Apoptosis-inducing activity of Honokiol released from Honokiol-loaded PLGA 85–15 scaffold.
(A) and (B) Renal cancer cells (786–0 and ACHN respectively) were treated with either the released Honokiol (20 μM) or Honokiol (20 μM) along with control for 24 hr. Following treatment, cells were stained with Annexin-V-APC and propidium iodide and the apoptotic indices were analyzed by flow cytometry. (C) Similarly, apoptotic indices of 786–0 and ACHN cells cultured with either 0.5x0.5 cm2 Honokiol-loaded PLGA 85–15 scaffold or control scaffold for 24 hr were analyzed. The bar graph presented next to the flow cytometry dot-plots represents the percentage of total apoptotic cells (early + late). A, B, and C results shown are representative of three independent experiments. The columns in the bar graphs represent the mean ± S.D. of experimental readings. *, represents p<0.05 compared with respective controls.
Released Honokiol inhibits the proliferation and migration of cancer cells and down-regulates the expression of intracellular molecules associated with the growth of renal cancer cells
As we observed that the gradual release of Honokiol from scaffold is active as equally as the direct addition of Honokiol, in inducing apoptosis of renal cancer cells, we further studied its biological effect in regulating the proliferation and migration of renal cancer cells. Correlating with our earlier reports [5, 6], we found that the released Honokiol significantly inhibited the proliferation of renal cancer cells (786-O and ACHN) when renal cancer cells were cultured with Honokiol-loaded scaffold compared with control (Fig 4A). We have reported that Honokiol-induced renal cancer cell apoptosis is associated with the decreased expression of anti-apoptotic proteins Bcl-2 and Bcl-xL and cytoprotective HO-1; and we checked whether the released Honokiol can modulate the expression of these intracellular molecules [5, 6]. As shown in Fig 4B, we observed that the released Honokiol significantly downregulated the expression of Bcl-2, Bcl-xL and HO-1 in renal cancer cells (786–0 and ACHN). In a similar experiment, the released Honokiol also inhibited the migration of renal cancer cells as measured by wound healing assay using 786–0 and ACHN cells (Fig 4C). Thus, the Honokiol released from the scaffolds can inhibit the proliferation and migration of renal cancer cells. Importantly, it can downregulate the expression of effector molecules associated with cancer cell proliferation and promote renal cancer cells apoptosis. Together, we demonstrate that Honokiol-loaded scaffolds can release biologically active Honokiol in vitro.
Fig 4
Biological activities of Honokiol released from Honokiol-loaded PLGA 85–15 scaffold.

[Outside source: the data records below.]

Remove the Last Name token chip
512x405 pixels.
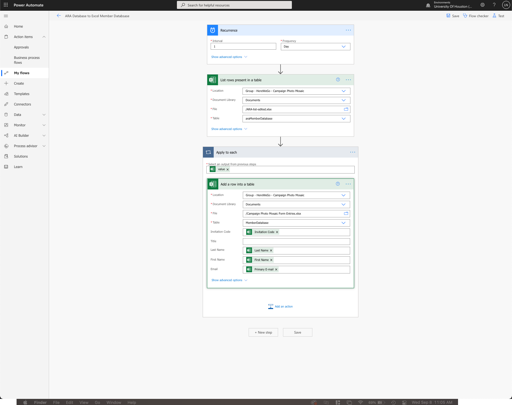[x=271, y=250]
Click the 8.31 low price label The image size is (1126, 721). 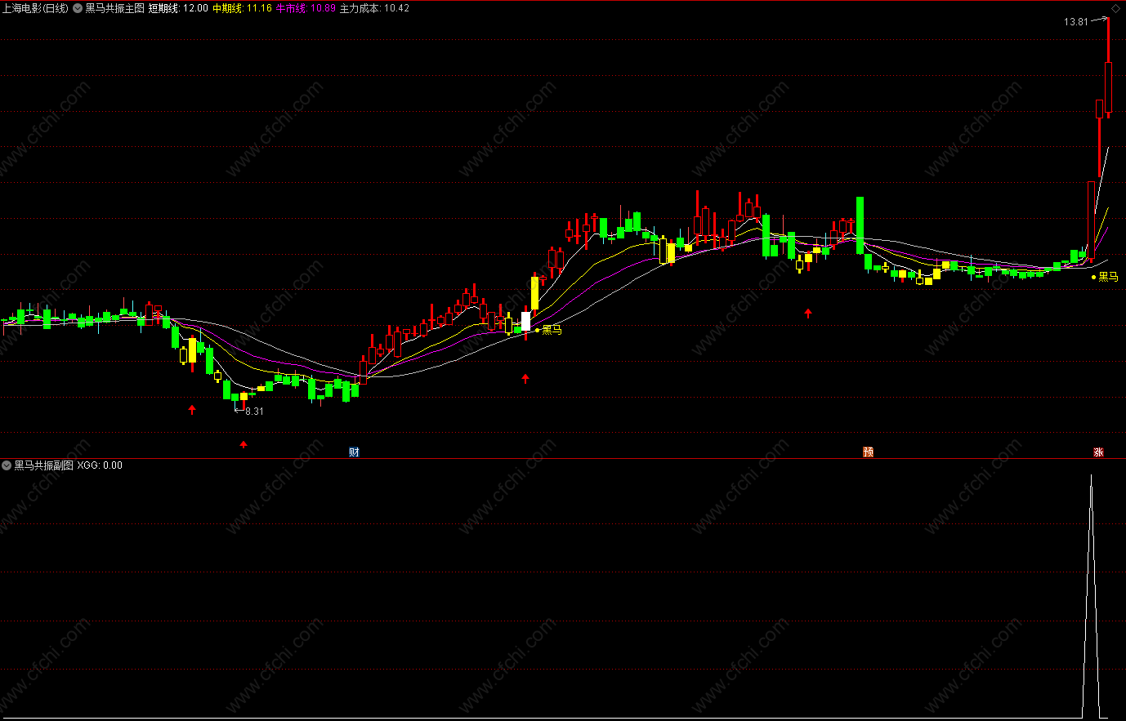pyautogui.click(x=254, y=412)
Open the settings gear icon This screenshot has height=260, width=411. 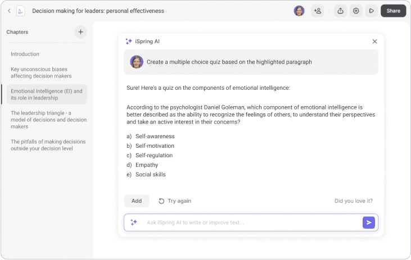click(356, 11)
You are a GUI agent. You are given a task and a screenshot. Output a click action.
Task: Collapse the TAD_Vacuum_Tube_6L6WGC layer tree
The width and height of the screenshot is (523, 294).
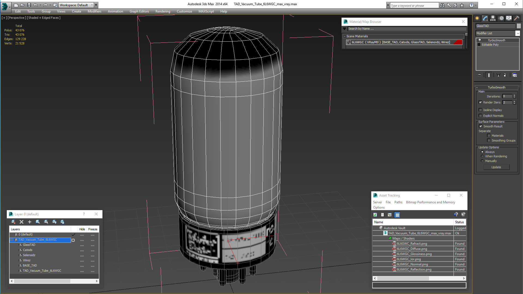click(x=12, y=240)
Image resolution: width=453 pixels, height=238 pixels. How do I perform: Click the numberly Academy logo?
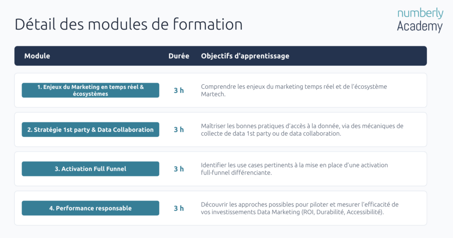pos(420,20)
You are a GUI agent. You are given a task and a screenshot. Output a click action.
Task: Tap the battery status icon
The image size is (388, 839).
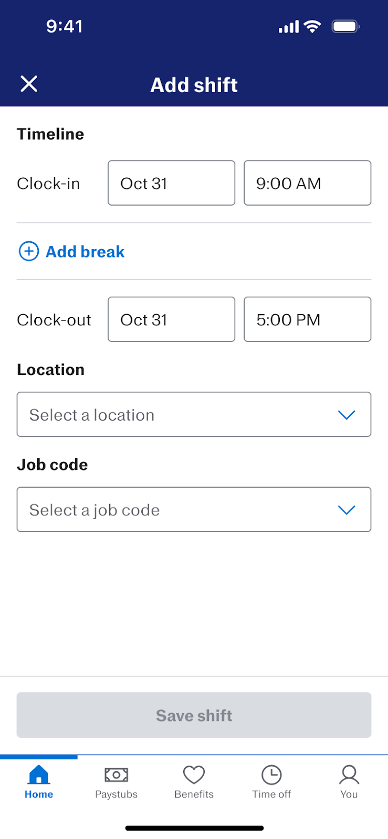pos(345,26)
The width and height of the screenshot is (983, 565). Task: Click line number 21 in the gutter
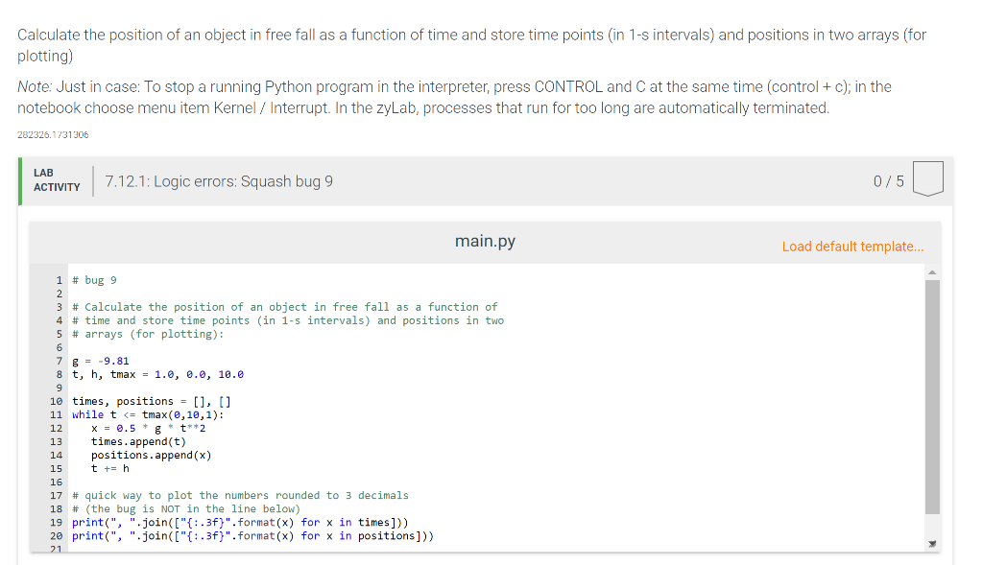[x=57, y=550]
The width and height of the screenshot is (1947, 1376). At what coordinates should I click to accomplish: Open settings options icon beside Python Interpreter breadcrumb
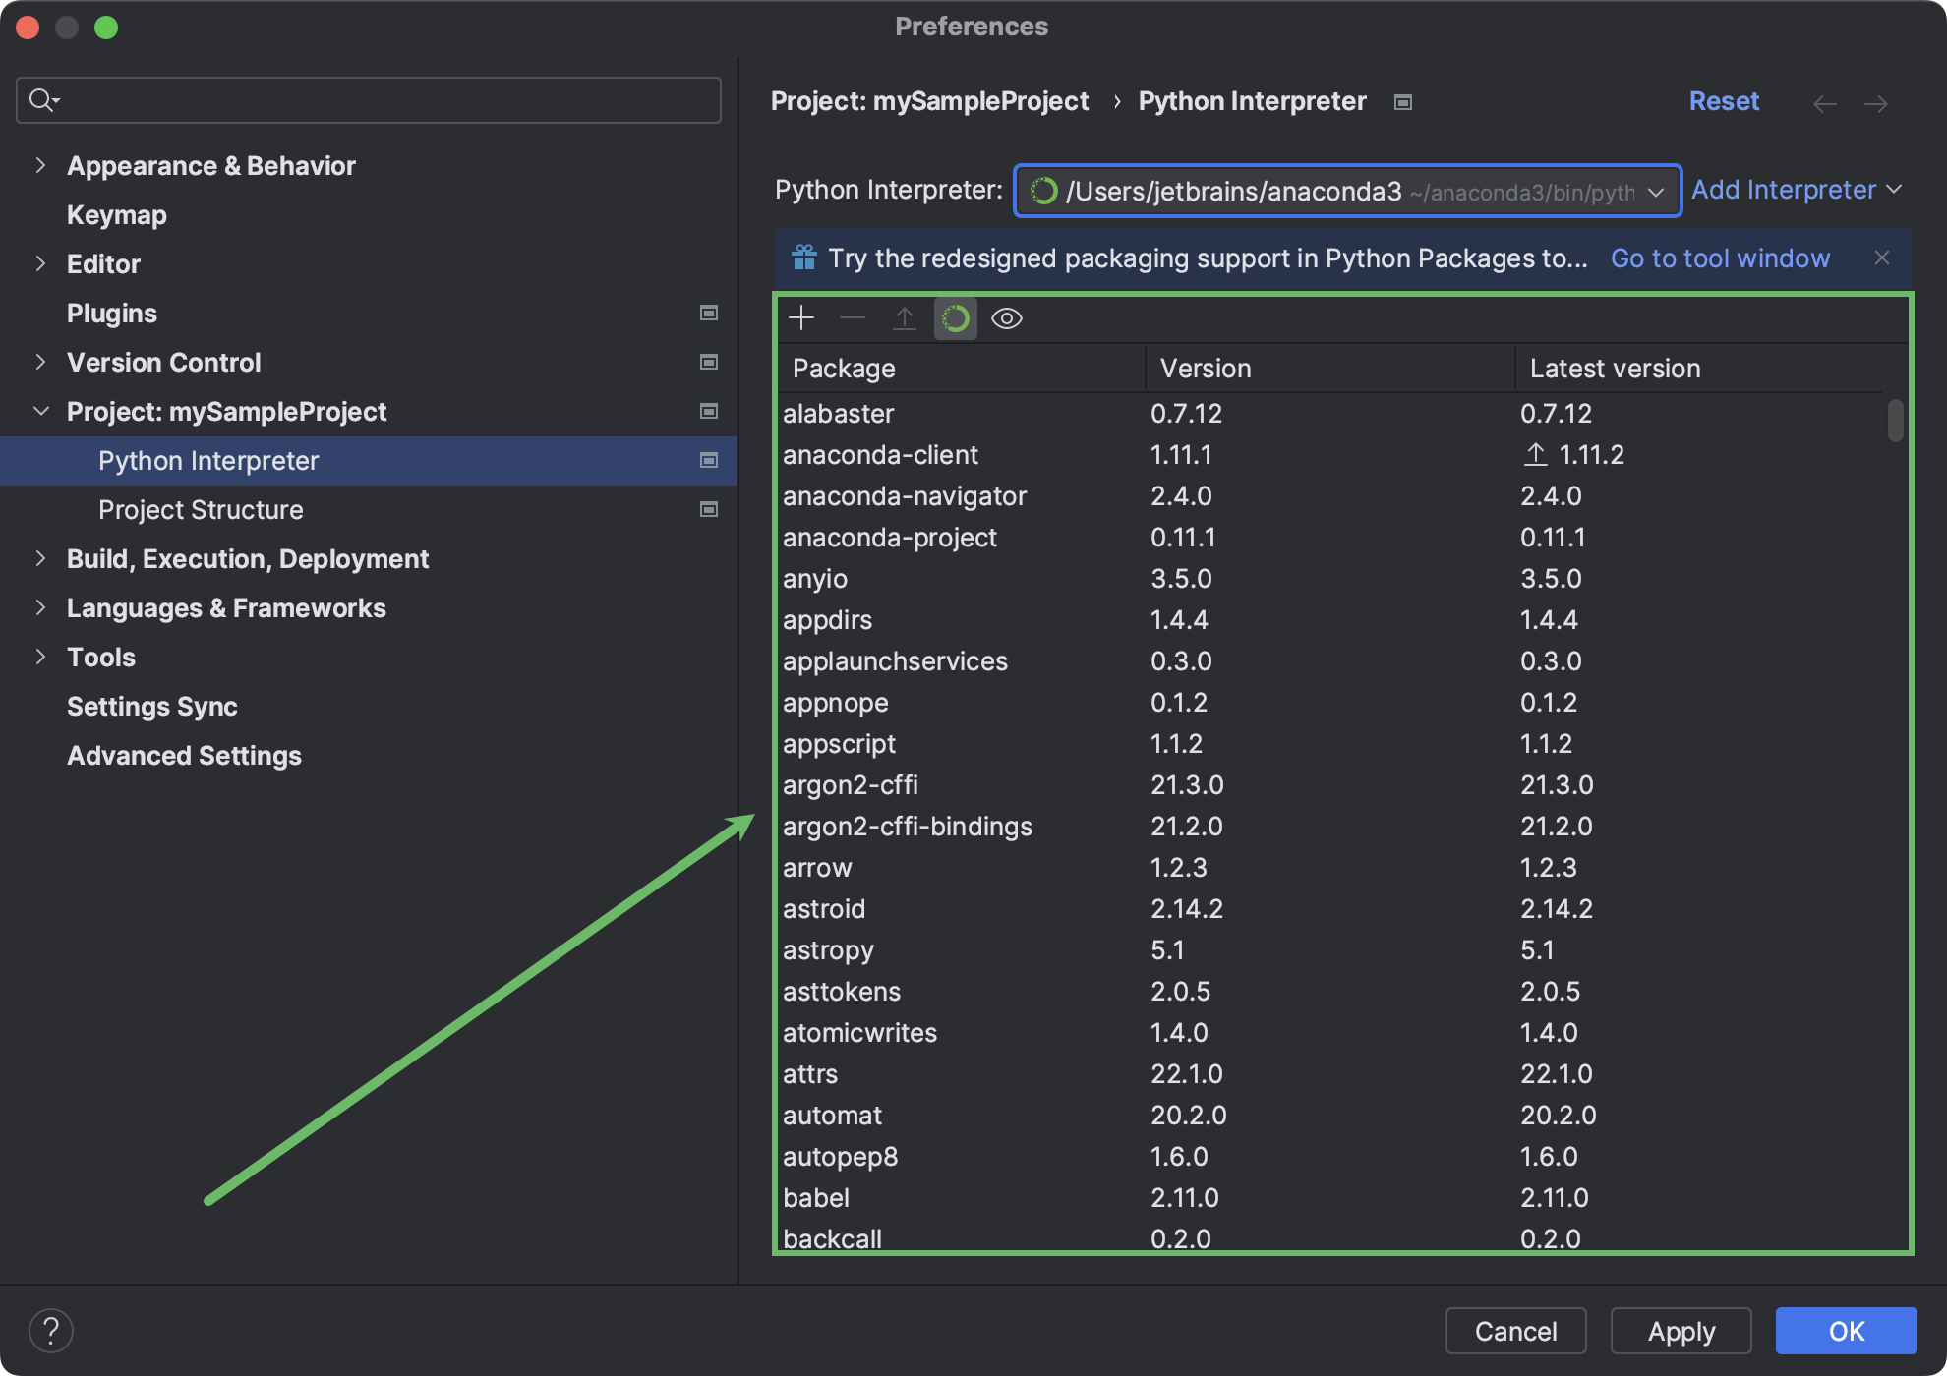point(1403,101)
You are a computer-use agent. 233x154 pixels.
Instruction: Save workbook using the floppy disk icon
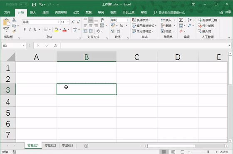[34, 5]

(A) Renal cancer cells (786–0 and ACHN) were treated with either 0.5x0.5 cm2 Honokiol-loaded PLGA 85–15 scaffold or control scaffold for 24 hr. Following treatment, cell proliferation was measured by MTT assay and (B) cell lysates were prepared after 24 hr treatment and the expression levels of Bcl-2, Bcl-xL, HO-1 and β-actin were analyzed by Western blotting. (C) “Wound healing assay”, as described in the “Methods” section was performed using 786–0 and ACHN cells to assess the migration of renal cancer cells. Briefly, cells were treated with either Honokiol-loaded PLGA 85–15 scaffold or control after scratching the diameter of the culture well with a 200 μl pipette tip to simulate a wound. To assess wound closure, the phase contrast microscope photographs of the wound area at 0 hr and after 12 hr treatment, were analyzed. The bar graph represents the quantification of number of cells migrated to the wound area. B, and C results shown are representative of three independent experiments. A-C, the columns in the bar graphs represent the mean ± S.D. of experimental readings. *, represents p<0.05 compared with respective controls.
Biological activities of Honokiol released from Honokiol-loaded PLGA 85–15 scaffold.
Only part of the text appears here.